Cari fratelli nel sacerdozio che mi state facendo corona qui in Cattedrale,
Carissimi fratelli e sorelle nella vita religiosa,
Care famiglie tutte,
Cari battezzati del popolo santo di Dio che vivete nel territorio della diocesi di Manfredonia-Vieste-San Giovanni Rotondo,
Cari sacerdoti e fedeli che in questo momento state vivendo con noi in forma di comunione, anche se distanti, la medesima celebrazione di Giubileo in altre chiese giubilari dell’Arcidiocesi: a Monte Sant’Angelo, a San Giovanni Rotondo, a Rodi Garganico, e questa sera a Vieste,
sentiamoci tutti in comunione ed in cammino, Pellegrini di Speranza!

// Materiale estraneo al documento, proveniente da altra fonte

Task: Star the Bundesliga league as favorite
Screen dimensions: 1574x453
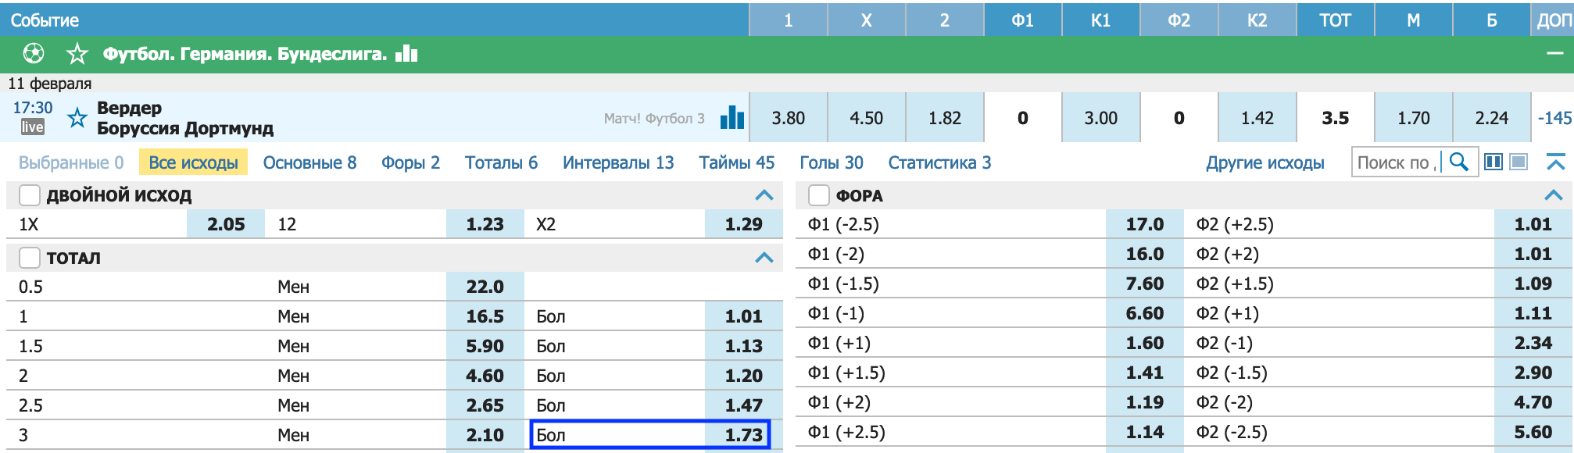Action: click(x=77, y=54)
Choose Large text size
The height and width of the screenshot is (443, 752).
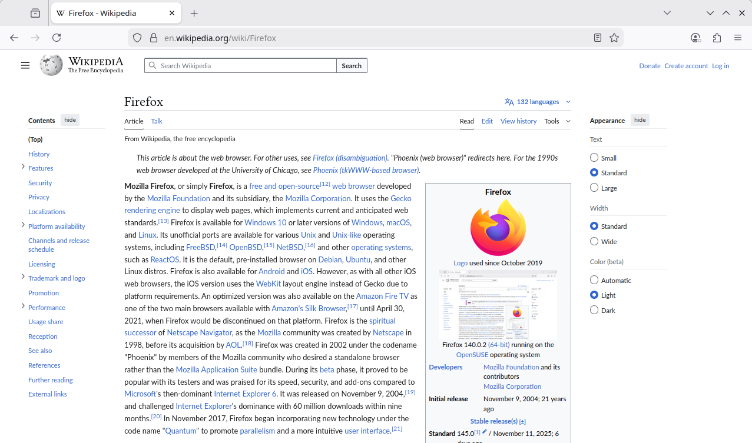click(594, 188)
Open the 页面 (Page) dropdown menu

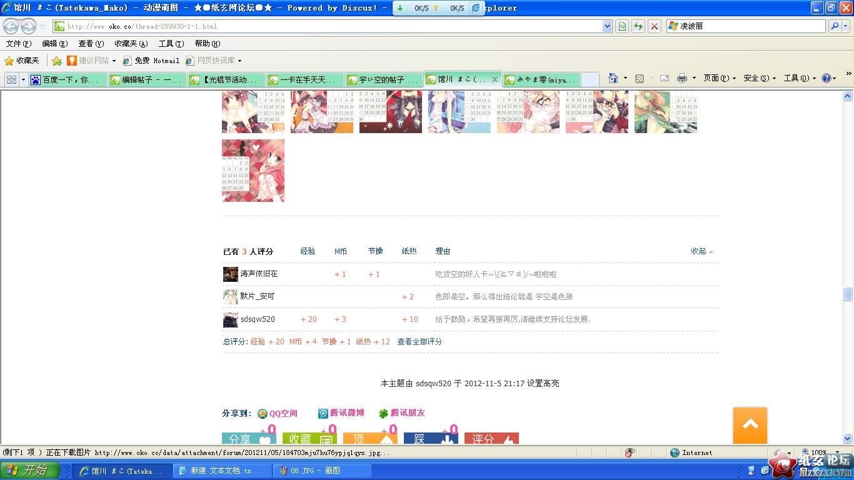[x=719, y=78]
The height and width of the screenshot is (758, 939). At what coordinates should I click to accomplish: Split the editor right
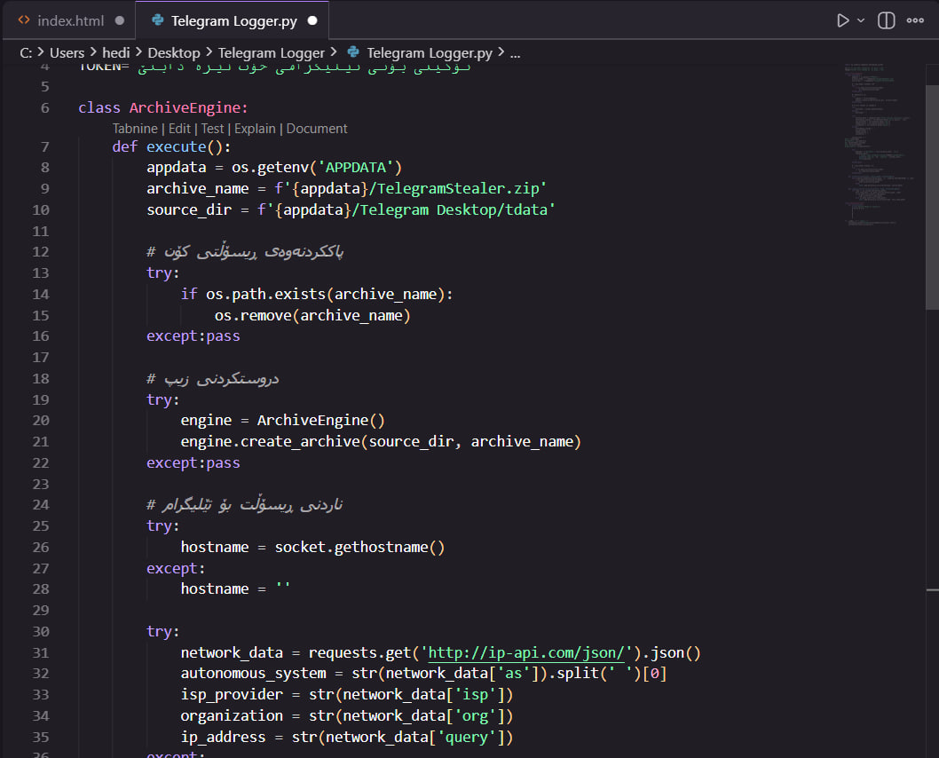(x=887, y=21)
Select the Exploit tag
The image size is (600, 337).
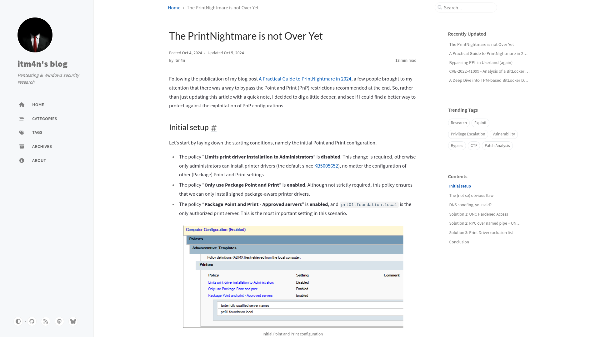[480, 122]
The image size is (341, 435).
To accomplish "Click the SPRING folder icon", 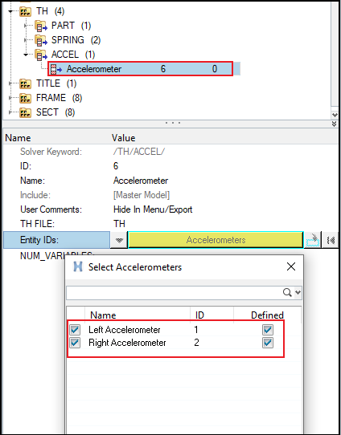I will pos(41,40).
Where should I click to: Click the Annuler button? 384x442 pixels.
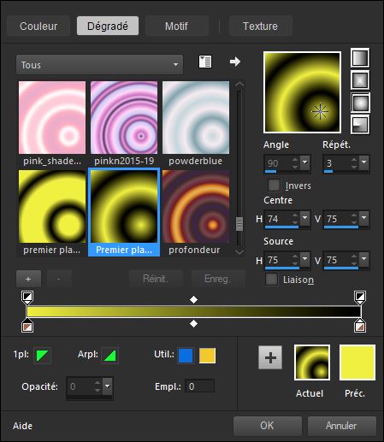coord(341,426)
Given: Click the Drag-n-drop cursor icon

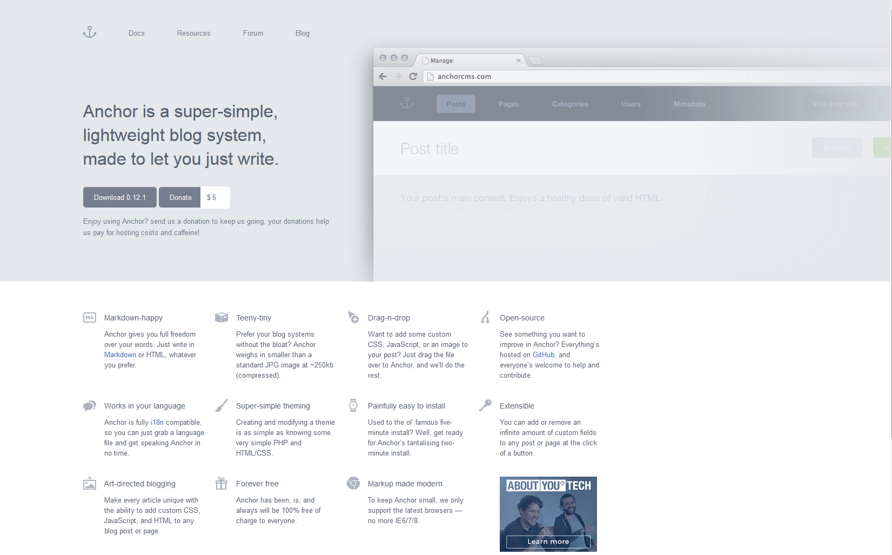Looking at the screenshot, I should (x=353, y=317).
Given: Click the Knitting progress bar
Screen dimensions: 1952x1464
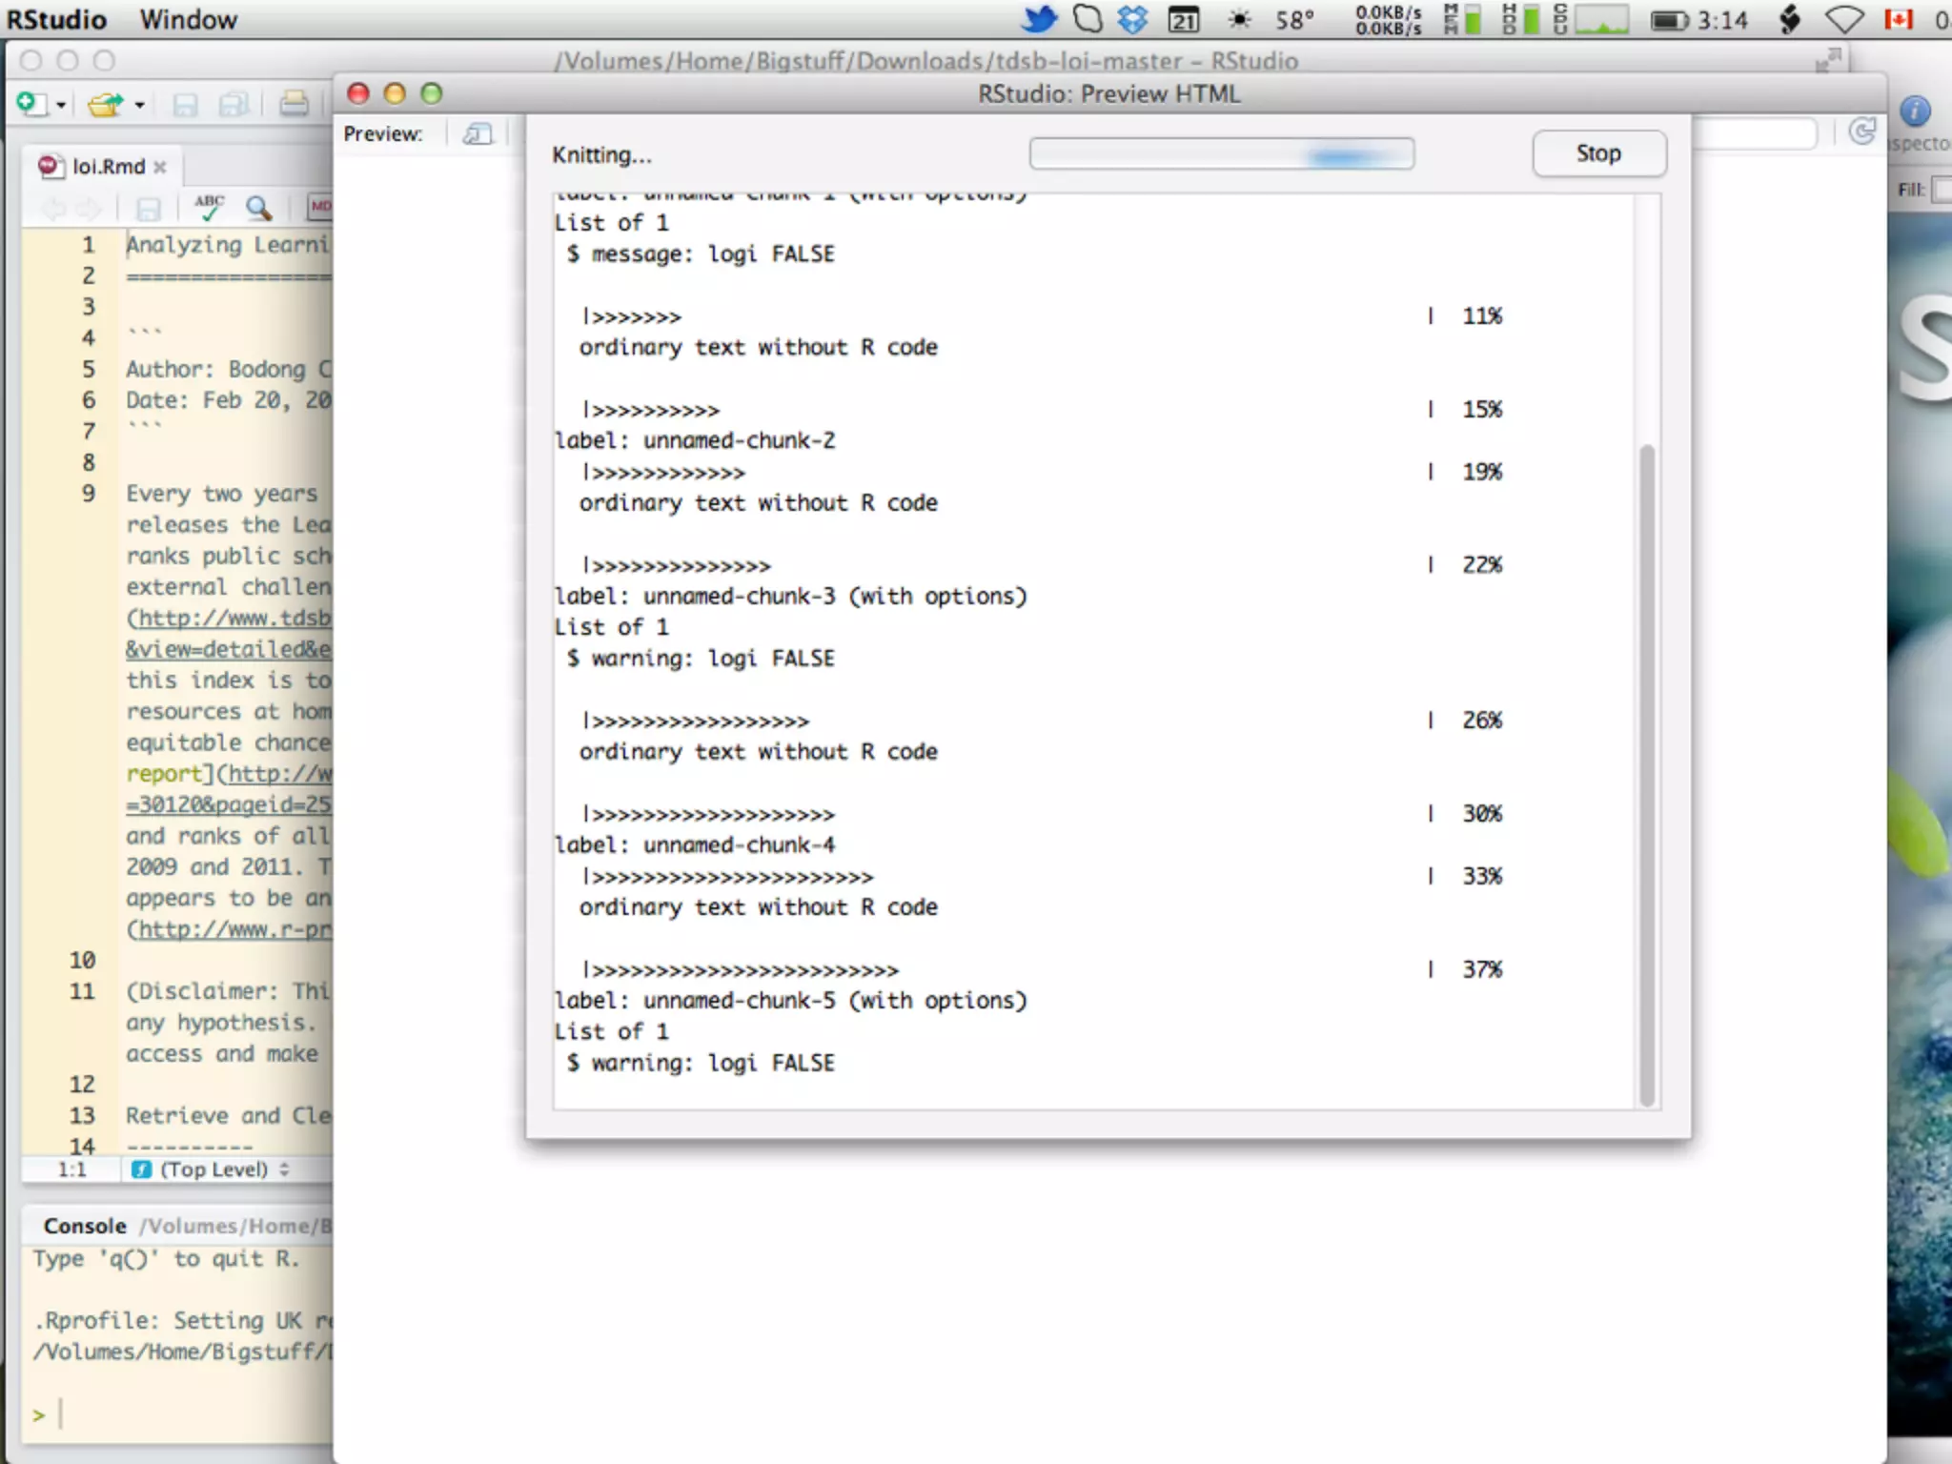Looking at the screenshot, I should coord(1221,154).
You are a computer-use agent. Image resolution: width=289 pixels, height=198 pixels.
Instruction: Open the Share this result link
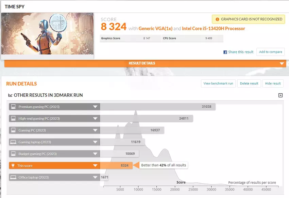241,52
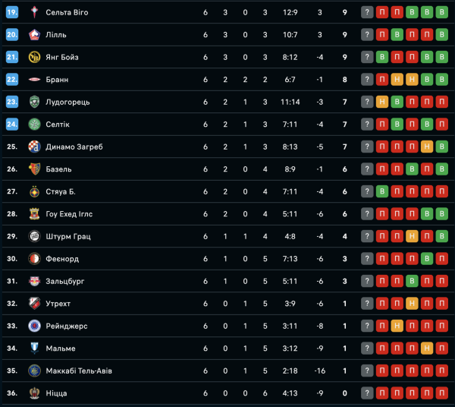The width and height of the screenshot is (455, 407).
Task: Click Бранн's upcoming match question mark
Action: click(x=367, y=80)
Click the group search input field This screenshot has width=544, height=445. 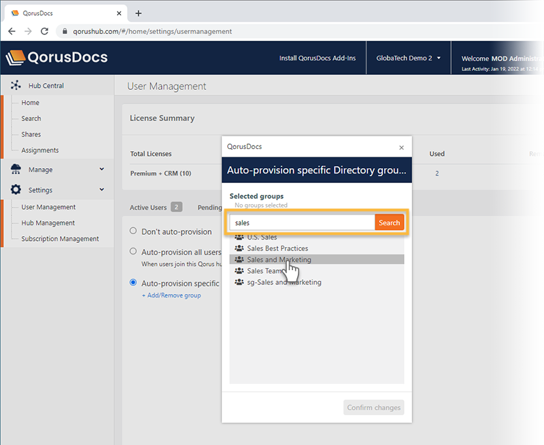click(302, 223)
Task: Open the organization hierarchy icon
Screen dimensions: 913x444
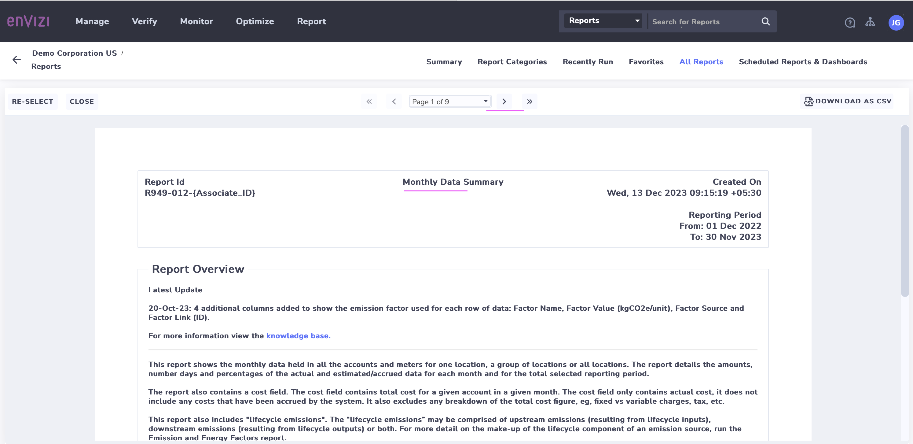Action: click(871, 22)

Desidero iniziare questa riflessione di apertura dell’anno giubilare con un’affermazione molto forte di una grande teologa, ma anche mistica e per taluni aspetti eremita del secolo scorso, Adriana Zarri: “L’incarnazione del Signore non è un fatto privato, ma un fatto universale e addirittura cosmico”. Ed è per questo motivo che l’Incarnazione, fatto non privato ma universale e cosmico, vuole raggiungere tutti e tutto, vuole abbracciare l’intera creazione perché, essa come ci ricorda San Paolo, geme nelle doglie del parto aspettando la rivelazione dei figli di Dio. Ed è proprio a motivo di questa verità che celebriamo il Giubileo, affinché tutto e tutti possano ricevere da questo momento, da questo speciale Tempo di Grazia, la forza per poter raggiungere la salvezza universale e cosmica, che è il sogno di Dio Creatore e Padre. In questo grande mistero universale, reale e cosmico della creazione iniziamo l’anno di Giubilo 2025, sotto il segno della Speranza che non confonde, che non delude, che non svergogna nessuno.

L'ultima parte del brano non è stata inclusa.